The relevant experience needed to deliver. The Air Force procurement chief testified to Congress that the cap on the cost of each bomber previously established—$550 million per aircraft in 2010 dollars—will be retained in this competition. Northrop Grumman is the only company to develop, build, field and sustain a stealthy, long-range strike aircraft—the B-2 bomber. That experience of reducing sustainment costs, which can total up to 80% of a weapon system’s life-cycle cost, has resulted in the B-2 costing less per aircraft than other large Air Force aircraft of similar fleet size. Sustain a B-2 for less than an RC-135? Northrop’s experience enables it. In contrast, although the Boeing/Lockheed team will tout its experience in building large commercial airliners and fighter aircraft, producing and sustaining an advanced bomber is a complicated enterprise demanding relevant leadership and engineering talent. Past performance matters. Building a B-2 is a far more complex undertaking than modifying a commercial aircraft into a tanker, yet Boeing is still struggling to deliver the KC-46 a decade after initiating development.

The capability to integrate stealthy subsystems.The Air Force understands that stealth is a combination of technology and tactics, calling for the integration of subsystems enhancing the aircraft’s low observability. Here Northrop shines with its stealth subsystems credentials. When Lockheed needed such systems, it turned to Northrop Grumman for stealth radar on the F-22 and F-35, stealthy communications links for the two fighters, and the F-35’s communications-navigation systems, infrared sensors, and center fuselage with its stealthy engine inlets. The Defense Department also will push an unmanned variant of the LRS-B; Northrop Grumman’s experience with the Air Force Global Hawk and Navy’s stealthy unmanned X-47B places it well ahead of the competition.

Why Northrop Grumman will win. The Air Force needs a contractor dedicated to bringing in the LRS-B on time and on budget, yet Boeing and Lockheed are teamed because neither is positioned to win alone. Boeing lacked stealth credentials, while Lockheed faced pushback on the F-35.

In the matter of all-aspect stealth, where design is everything, how would Boeing as prime contractor give design authority to a subcontractor?
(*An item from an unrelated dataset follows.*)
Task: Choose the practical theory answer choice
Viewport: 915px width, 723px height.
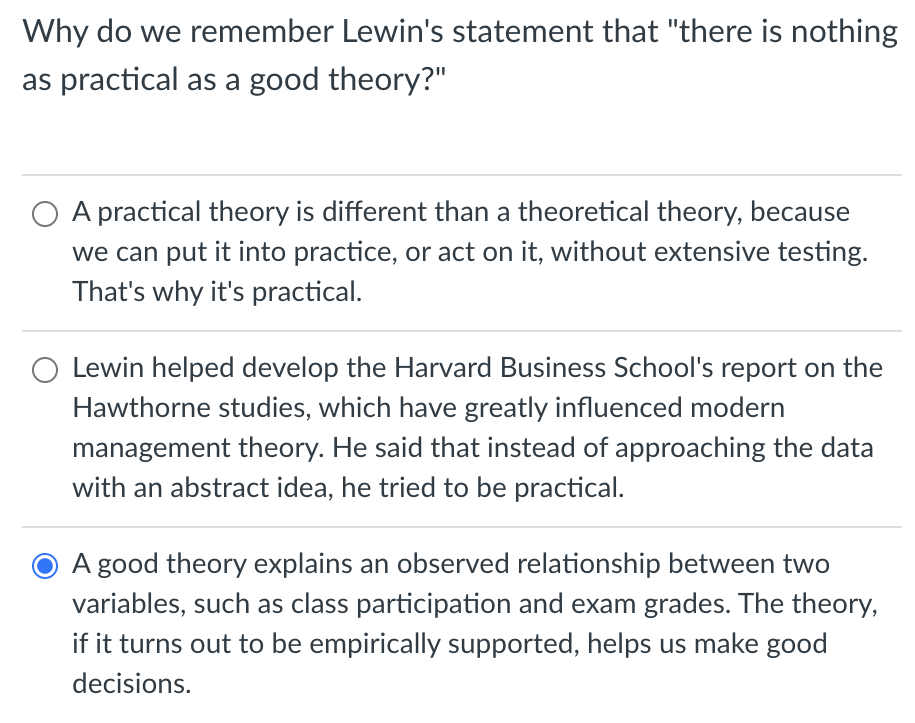Action: [44, 214]
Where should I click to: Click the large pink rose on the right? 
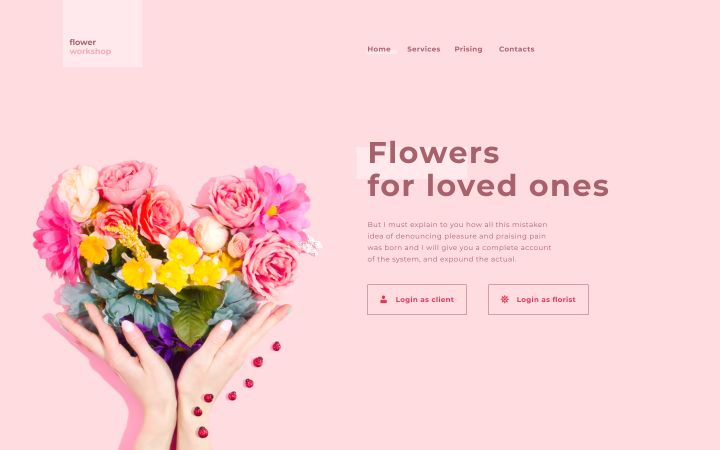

For that matter, why would Lockheed share its stealth fighter design experience with Boeing in the LRS-B program and jeopardize its advantage over Boeing in the next, “sixth-generation” fighter competition? 

The lack of stealth bomber experience, the management risks associated with the Boeing/Lockheed team, and the dedication of those companies’ resources to other Air Force priorities make them an unwise choice to produce the nation’s next long-range strike bomber. Northrop Grumman leads a team with the experience, portfolio, dedication and focus to affordably develop, field and sustain the new stealth bomber. That’s why it will win.